La schistosomiase reste un problème sanitaire dans plusieurs pays. Au Maroc, après plus d’un siècle de maladie et plus de trois décennies de lutte dans le cadre d’un programme de lutte  puis un processus d’élimination, ce problème est maîtrisé. Plusieurs éléments ont contribué à cette réussite, à savoir :

la stratégie de prévention et de lutte adoptée ;

l’utilisation du praziquantel depuis 1987 ;

l’implication de tous les acteurs dans la lutte ;

le développement socio-économique du pays.

Cependant, l’enjeu reste à pouvoir maintenir ce résultat et éviter une possible réintroduction de la maladie.

Références

  1. Rozendaal JA. La lutte antivectorielle - Méthodes à usage individuel et communautaire.
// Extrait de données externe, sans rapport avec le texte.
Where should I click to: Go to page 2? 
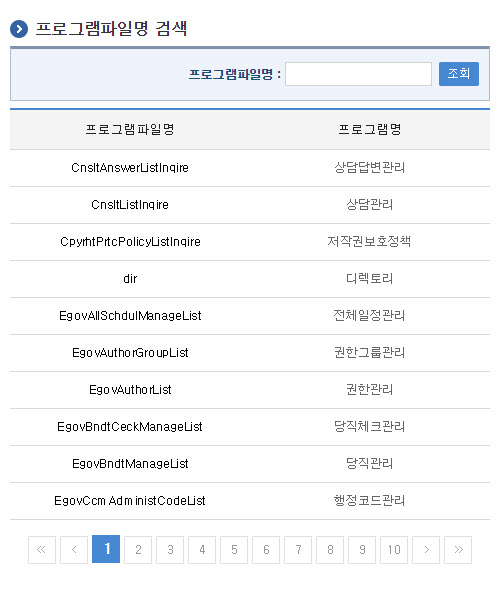click(x=138, y=550)
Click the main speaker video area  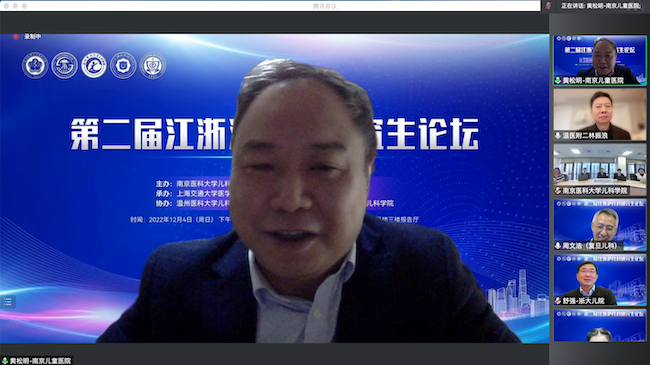(x=274, y=188)
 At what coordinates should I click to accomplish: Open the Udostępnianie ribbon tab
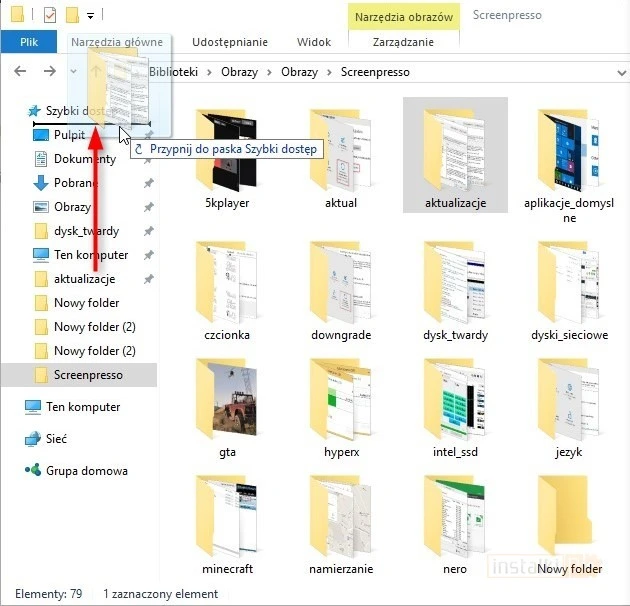pyautogui.click(x=230, y=42)
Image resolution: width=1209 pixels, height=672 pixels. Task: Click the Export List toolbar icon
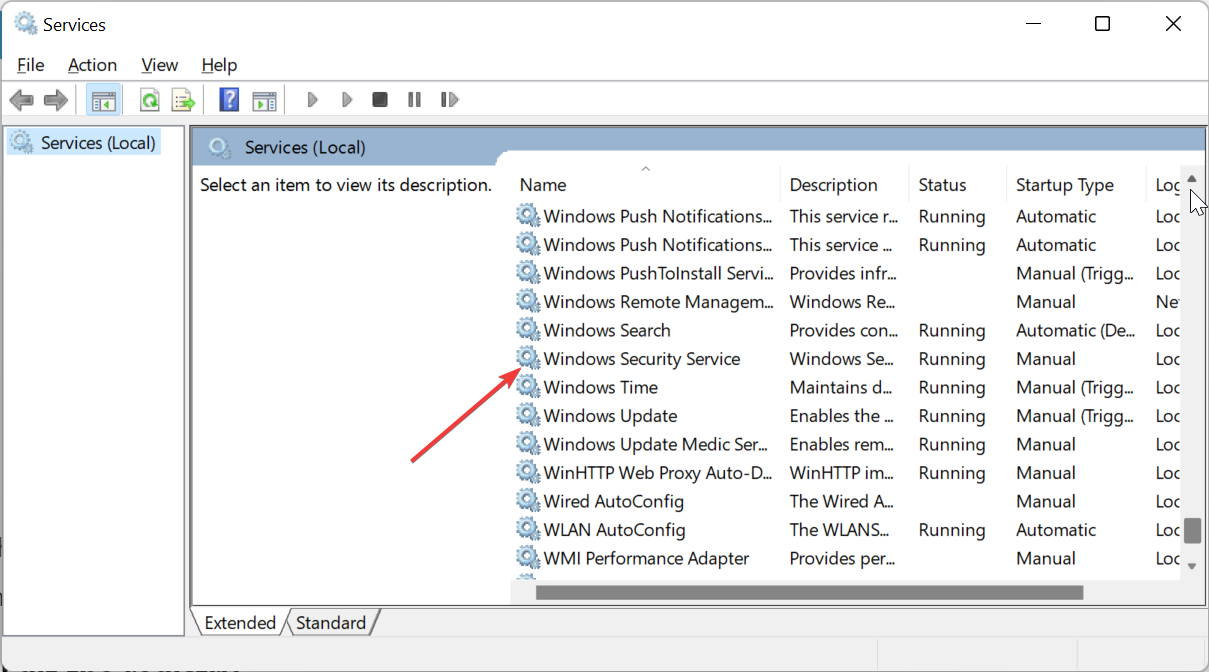click(183, 100)
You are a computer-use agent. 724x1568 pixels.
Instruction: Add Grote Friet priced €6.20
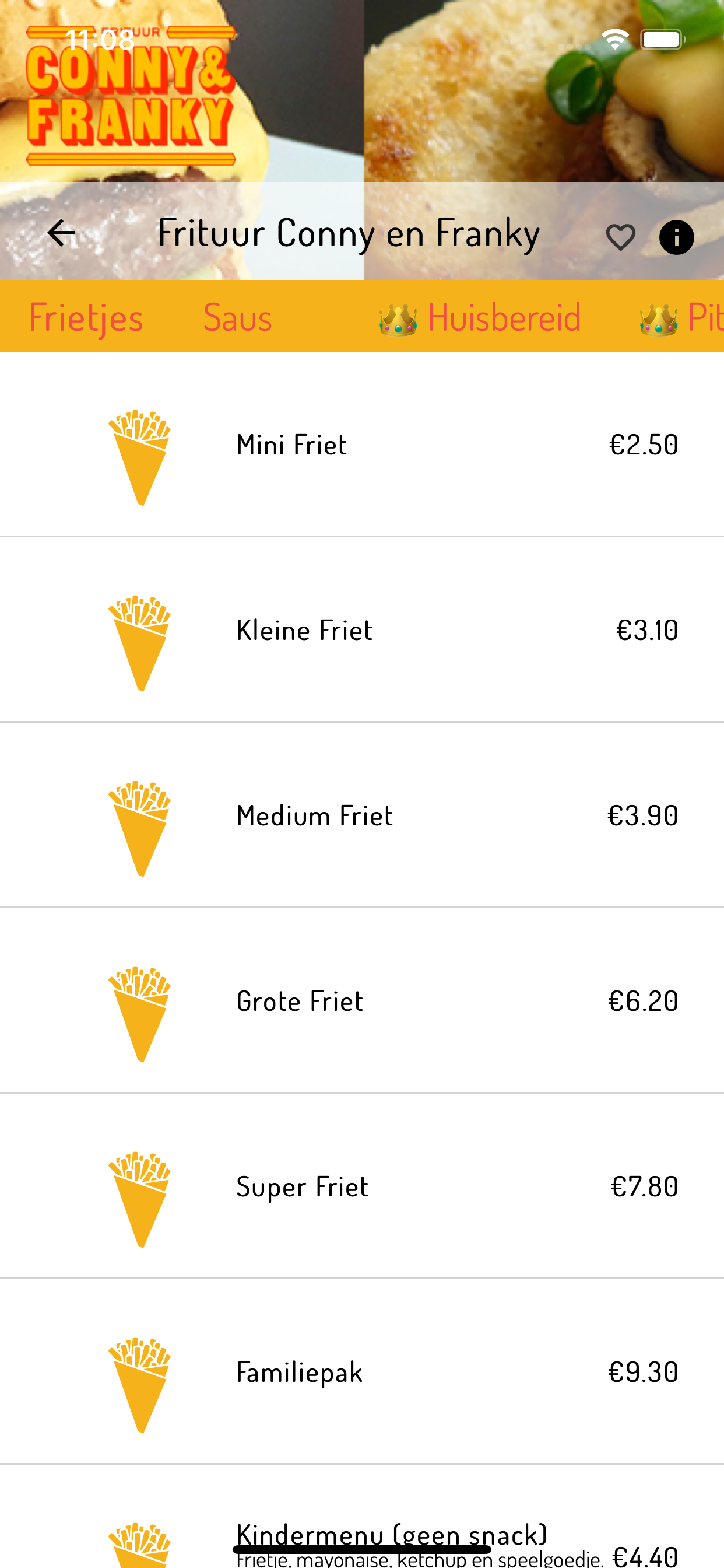click(x=362, y=1000)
Genève, Organisation mondiale de la Santé, 1999.
  2. Engels D et al. The global epidemiological situation of schistosomiasis and new approch to control and research. Acta Tropica, 2002, 82:139–146.
  3. Activité de l’OMS dans la Région de la Méditerranée orientale. Rapport annuel du Directeur régional, 1er janvier-31 décembre 2006. Le Caire, Organisation mondiale de la Santé, Bureau régional de la Méditerranée orientale, 2007.
  4. Gaud J. Revue critique des travaux consacrés à la bilharziose vésicale au Maroc. Bulletin de l’Institut d’Hygiène du Maroc, 1951, 11(1/2):69–95.
  5. Job M. La bilharziose au Maroc. Société Médicale des Hôpitaux de Paris, 1915, 3e série, 39-40:1283–1285.
  6. Brumpt E. La Bilharziose au Maroc. Répartition du Bullinus contortus et du Planorbis metidjensis. Étude épidémiologique comparée du foyer tunisien de Gafsa et du foyer marocain de Marrakech. Bulletin de la Société de Pathologie exotique, 1922, 15(7):632–641.
  7. Gaud J. Revue critique des travaux consacrés à la bilharziose au Maroc. Bulletin de l’Institut National d’Hygiène, Maroc, 1952, N° III/2 :69–95.
  8. Barkia H. Évaluation du risque bilharzien au niveau de l’ancien foyer de transmission de la schistosomiase à Schistosoma haematobium du Gharb (Province de Kénitra)  [Mémoire du Diplôme d’Études Supérieures Approfondies]. Kénitra, Faculté des Sciences de Kénitra (Maroc), 2003.
  9. Guide de la lutte contre la schistosomiase. Rabat,  Ministère de la Santé, Direction des Affaires techniques, 1982.
  10. Rapports annuels d’activités. État d’avancement des programmes de lutte contre les maladies parasitaires, années 1982 à 2002. Rabat, Ministère de la Santé, Direction de l’Épidémiologie et de Lutte contre les Maladies, Division des Maladies transmissibles, Service des Maladies parasitaires, 1982-2002.